Set down every line of the material below word for word, leaving the pictures out.

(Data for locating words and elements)

^^^^^^^^

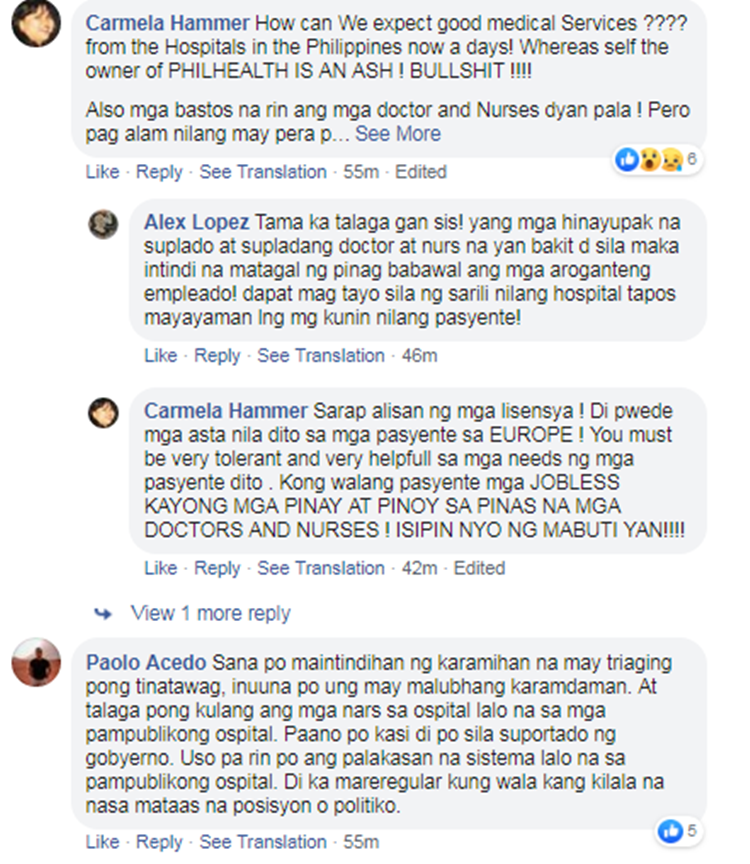See Translation for Alex Lopez's reply
Screen dimensions: 750x864
321,355
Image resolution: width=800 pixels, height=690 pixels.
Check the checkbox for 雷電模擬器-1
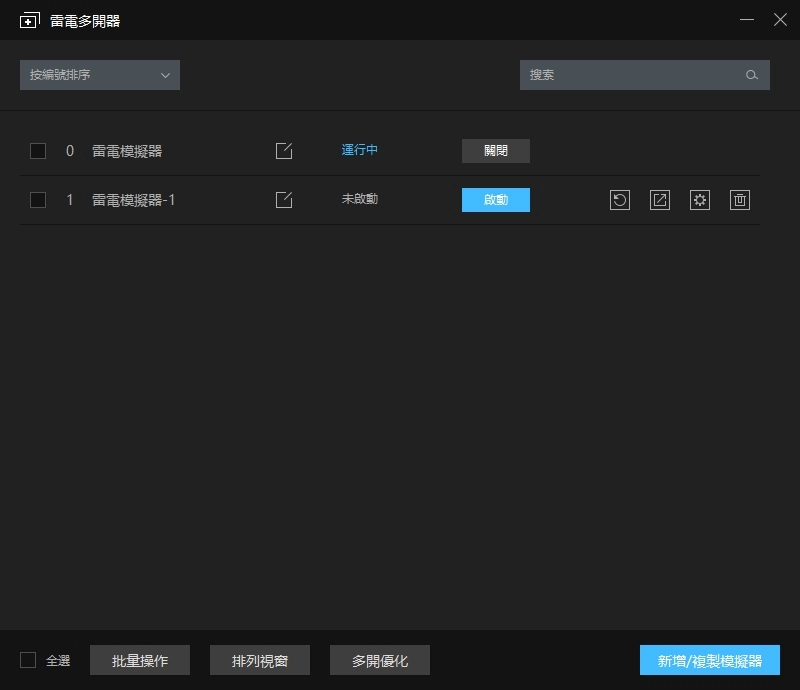click(38, 200)
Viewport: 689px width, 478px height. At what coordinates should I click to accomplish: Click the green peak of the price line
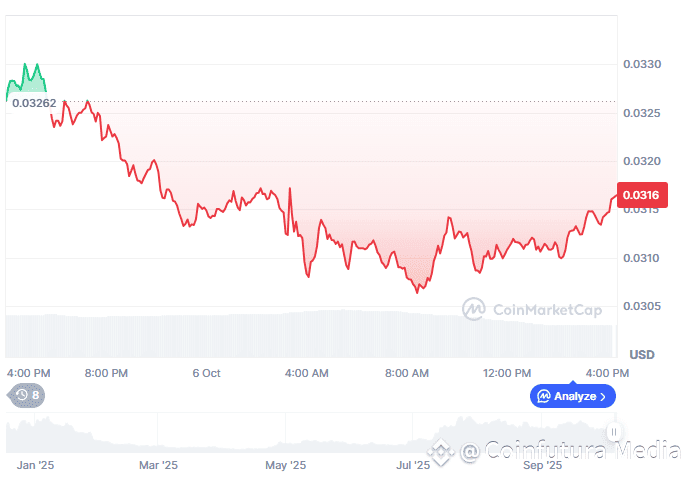pos(25,65)
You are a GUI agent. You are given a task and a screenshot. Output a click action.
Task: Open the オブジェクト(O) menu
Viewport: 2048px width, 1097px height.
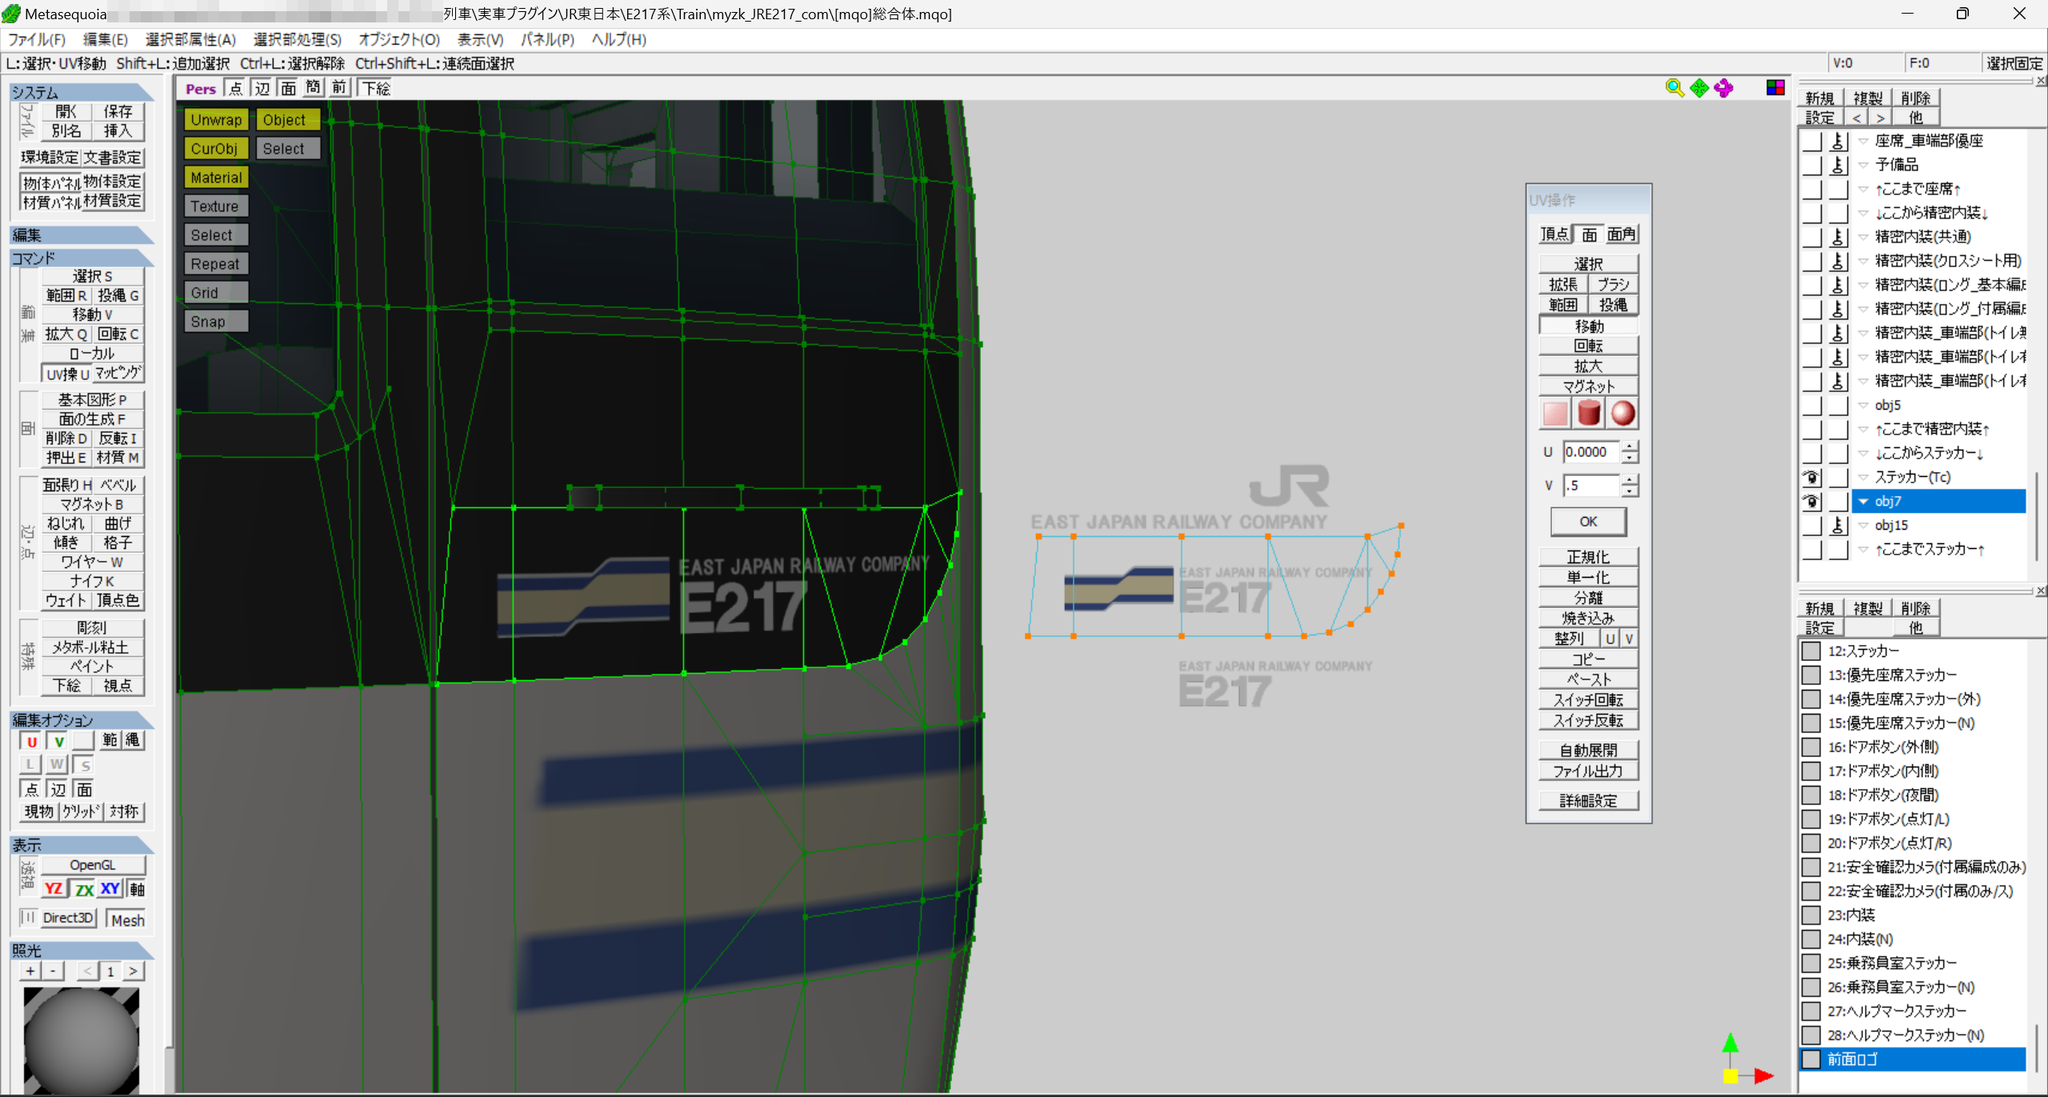pos(399,39)
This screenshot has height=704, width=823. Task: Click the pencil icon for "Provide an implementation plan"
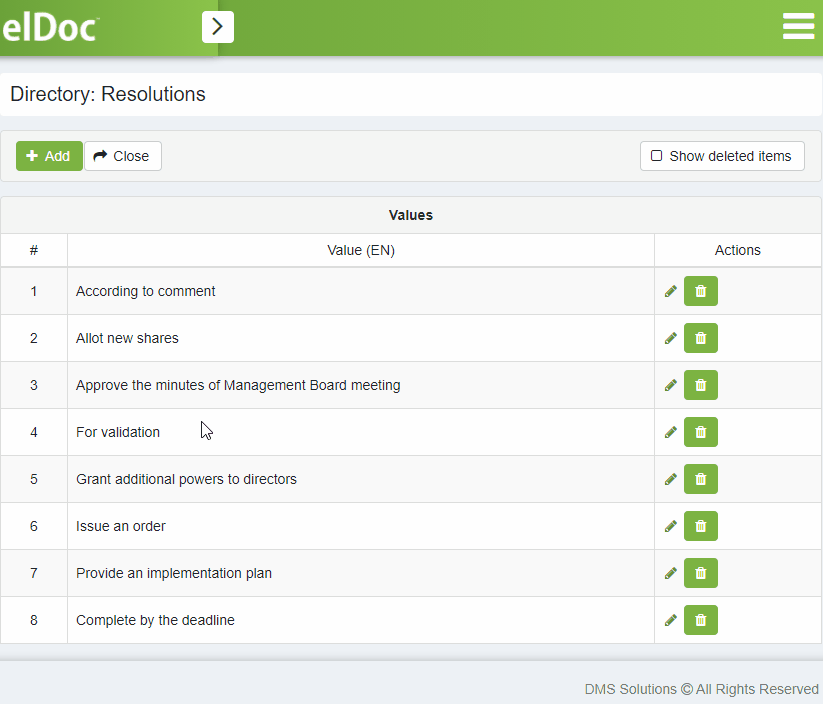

^^^^^^^^

- [Response to this exercise]
See Translation for Alex Lopez's reply
Screen dimensions: 750x864
321,355
Image resolution: width=800 pixels, height=690 pixels.
Check the checkbox for 雷電模擬器-1
click(38, 200)
Viewport: 689px width, 478px height. At what coordinates should I click to accomplish: Click the green peak of the price line
pos(25,65)
You are a GUI agent. You are given a task and a screenshot. Output a click action.
Task: Open the オブジェクト(O) menu
Viewport: 2048px width, 1097px height.
pos(399,39)
This screenshot has height=704, width=823. Task: Click the pencil icon for "Provide an implementation plan"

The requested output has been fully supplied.